Retour des fortes chaleurs : la France face à une nouvelle alerte canicule.

Météo. Les fortes chaleurs de retour en fin de semaine : peut-on parler d’une nouvelle canicule ?

Les fortes chaleurs de retour en fin de semaine : peut-on parler d’une nouvelle canicule ?

Malgré la rentrée, l’été semble vouloir prolonger son séjour. Les températures devraient progressivement remonter cette semaine, atteignant voire dépassant les 30 °C sur une large partie du territoire vendredi. Ce phénomène est lié à l’installation d’une dorsale anticyclonique et à un flux de sud à sud-ouest, apportant de l’air chaud en provenance d’Espagne. Les régions les plus affectées seront principalement situées dans la moitié sud de la France, où des températures supérieures à 35 °C pourraient être enregistrées localement.

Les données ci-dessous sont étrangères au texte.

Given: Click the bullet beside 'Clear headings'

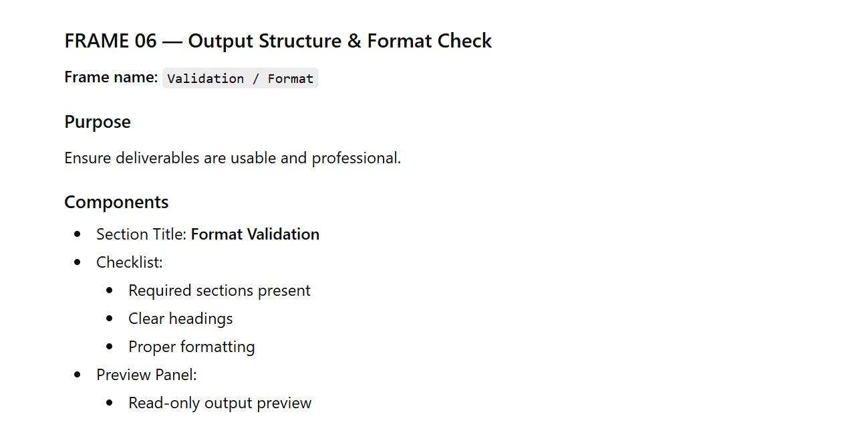Looking at the screenshot, I should [110, 319].
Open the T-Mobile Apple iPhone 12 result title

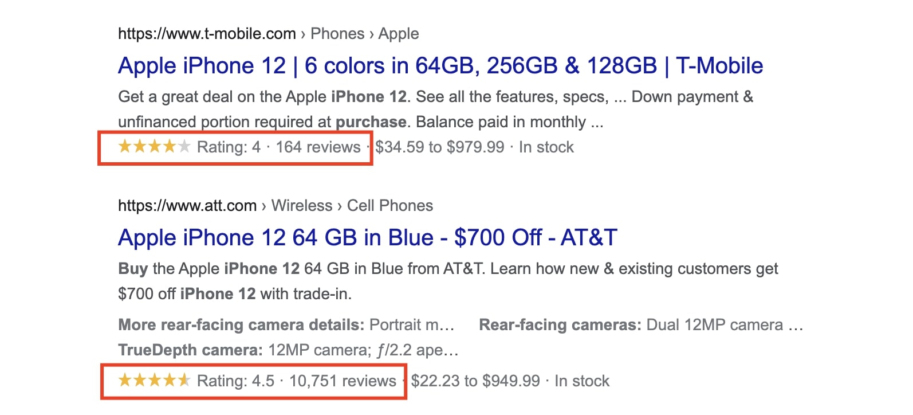pos(440,66)
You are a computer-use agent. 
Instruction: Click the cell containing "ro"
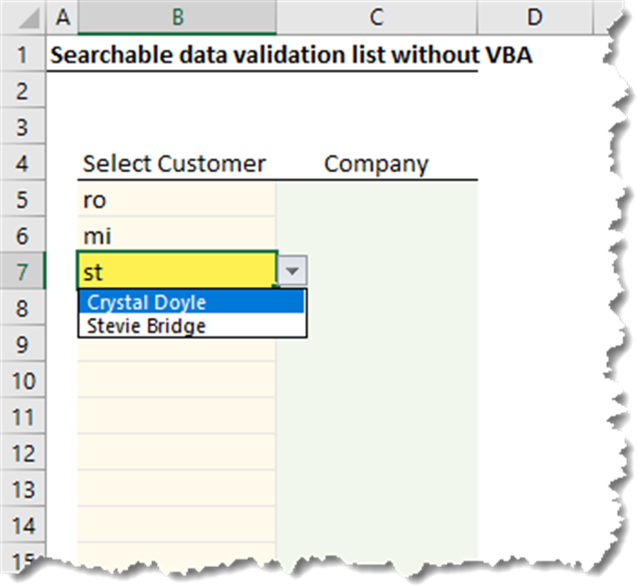pos(175,200)
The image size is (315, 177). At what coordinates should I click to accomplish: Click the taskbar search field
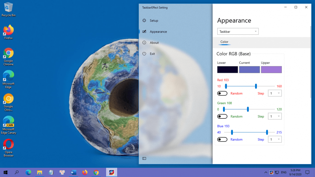[x=17, y=172]
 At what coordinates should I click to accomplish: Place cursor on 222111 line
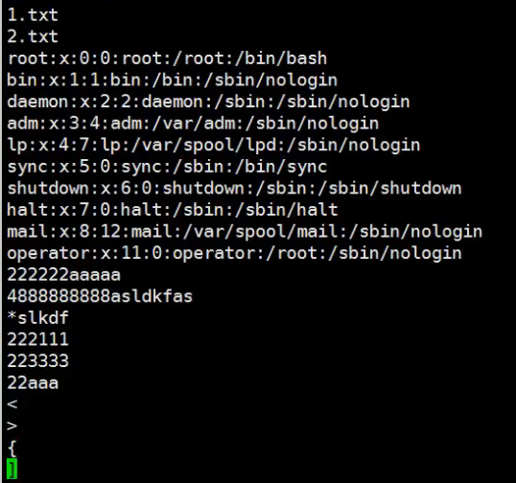(x=37, y=339)
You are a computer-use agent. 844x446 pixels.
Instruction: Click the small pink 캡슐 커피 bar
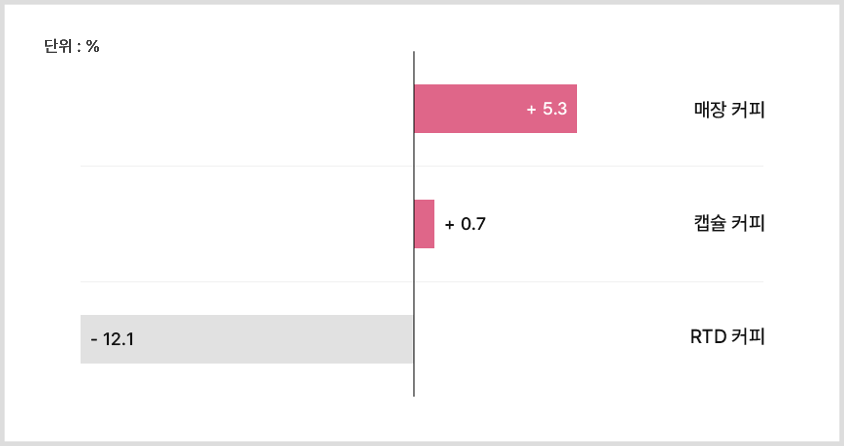tap(424, 224)
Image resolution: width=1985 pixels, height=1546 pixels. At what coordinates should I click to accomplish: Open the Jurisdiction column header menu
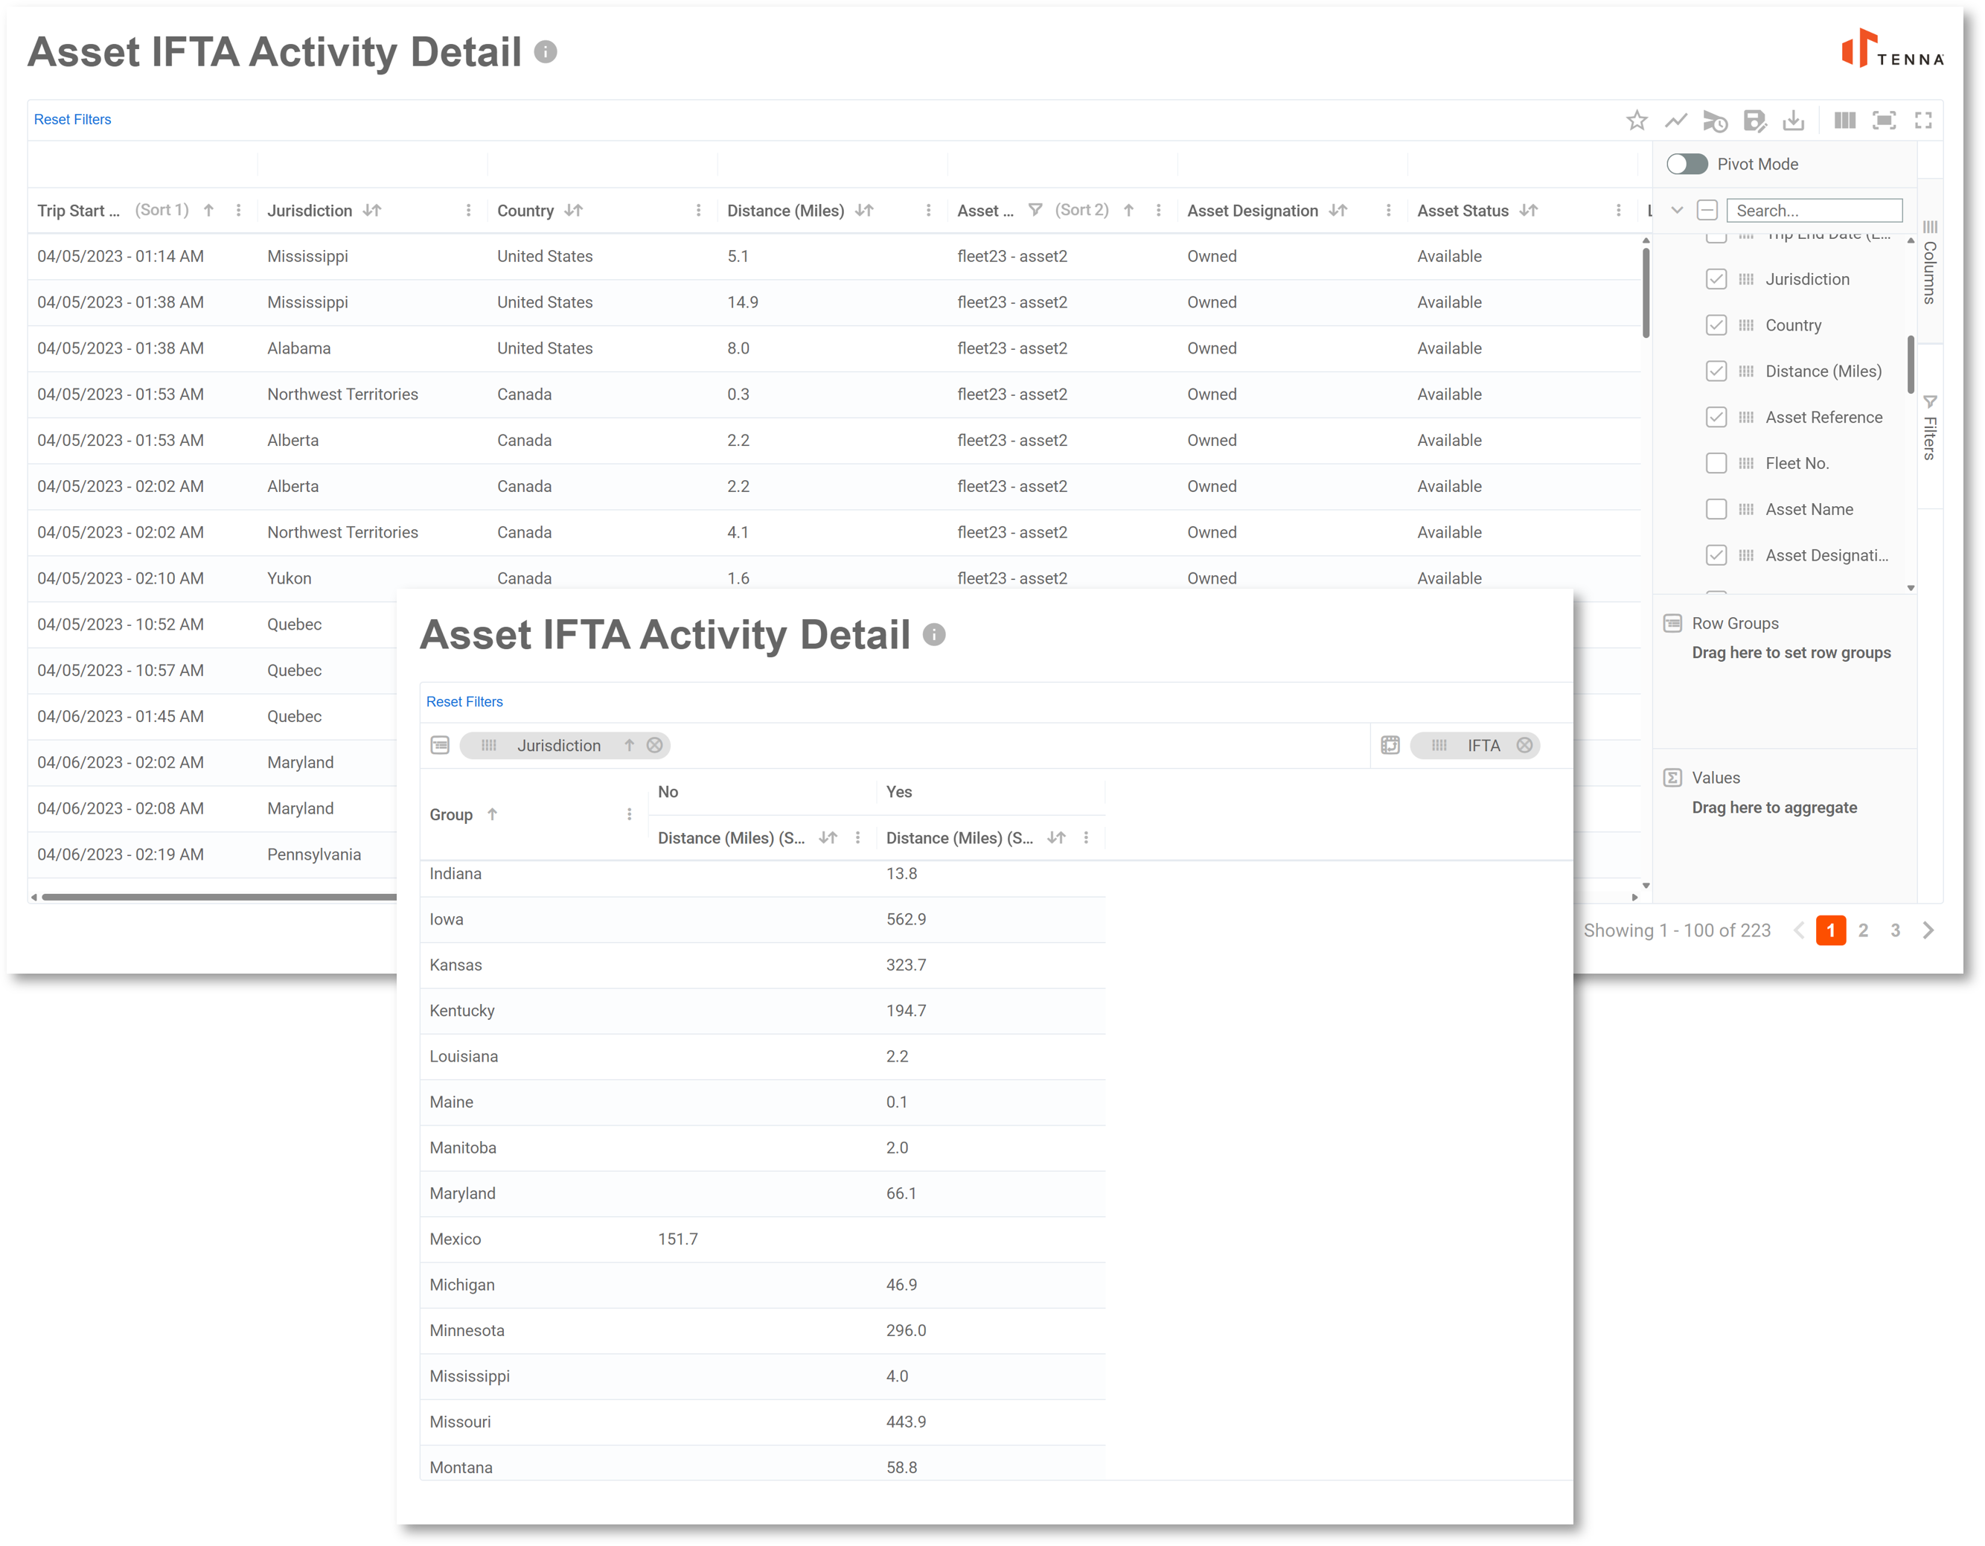coord(468,210)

« Dans les régions du Nord, il existe une incertitude : il est possible d’atteindre les 30 °C dans certaines zones, mais cela ne sera pas généralisé, notamment à Paris ou sur les côtes de la Manche qui pourraient rester à l’écart de cet épisode », précise Adrien Warnan, prévisionniste chez Météo-France. La durée de cette vague de chaleur reste incertaine : « Il est probable que cela dure au moins jusqu’à samedi, avec un pic attendu. À partir de dimanche, la situation pourrait se dégrader avec des orages ou un retour d’un flux d’ouest sur le sud, bien que d’autres scénarios envisagent une poursuite de la chaleur dans le Sud au moins jusqu’en début de semaine prochaine », ajoute-t-il.

Des nuits plus fraîches

Peut-on parler de la quatrième vague de chaleur d’un été déjà exceptionnel ? Il est encore trop tôt pour le confirmer. Pour qu’un épisode soit qualifié de canicule, l’indicateur thermique national doit être supérieur ou égal à 25,3 °C sur une journée ou supérieur ou égal à 23,4 °C pendant au moins trois jours. « Il n’est pas encore certain que nous atteignions ce seuil, mais il est possible que des seuils de canicule soient atteints localement dans certains départements du Sud. Cela pourrait entraîner des vigilances orange canicule, car nous pourrions nous approcher des records pour un mois de septembre, voire dépasser les normales saisonnières dans certaines régions », explique Warnan.

Le ressenti devrait toutefois être différent de celui observé fin juin ou début juillet, car en septembre, les journées sont plus courtes. « Les nuits plus longues et les journées plus courtes entraînent généralement des températures minimales nocturnes plus basses. Cela pourrait rendre cet épisode de chaleur plus supportable, même si les journées resteront très chaudes », précise le prévisionniste.

Pas de précédent

Historiquement, les épisodes de chaleur en septembre n’ont pas correspondu à la définition d’une vague de chaleur nationale. En 2023, la France a connu du 3 au 11 septembre une période tardive de fortes chaleurs, avec un indicateur thermique national supérieur de quatre à six degrés à la normale saisonnière 1991-2020. La vigilance orange canicule avait été déclenchée pour la première fois en septembre dans 14 départements du Centre et du bassin parisien. « Ce qui était remarquable, c’est que cela avait duré plusieurs jours, presque une semaine dans certaines régions. Avant, les pics de chaleur ne duraient qu’un ou deux jours », souligne Warnan.

Cette année, la chaleur pourrait persister au moins trois ou quatre jours dans certaines régions. « Avoir des quasi vagues de chaleur en septembre est toujours remarquable, mais cela s’inscrit dans nos projections climatiques. Il faut s’attendre à des épisodes de chaleur précoces et tardifs, et il est probable qu’un jour, nous aurons une vraie vague de chaleur au mois de septembre », conclut le prévisionniste de Météo-France. Le mois de septembre sera-t-il historique, à l’image de l’été qui l’a précédé ? Le week-end prochain devrait apporter des réponses.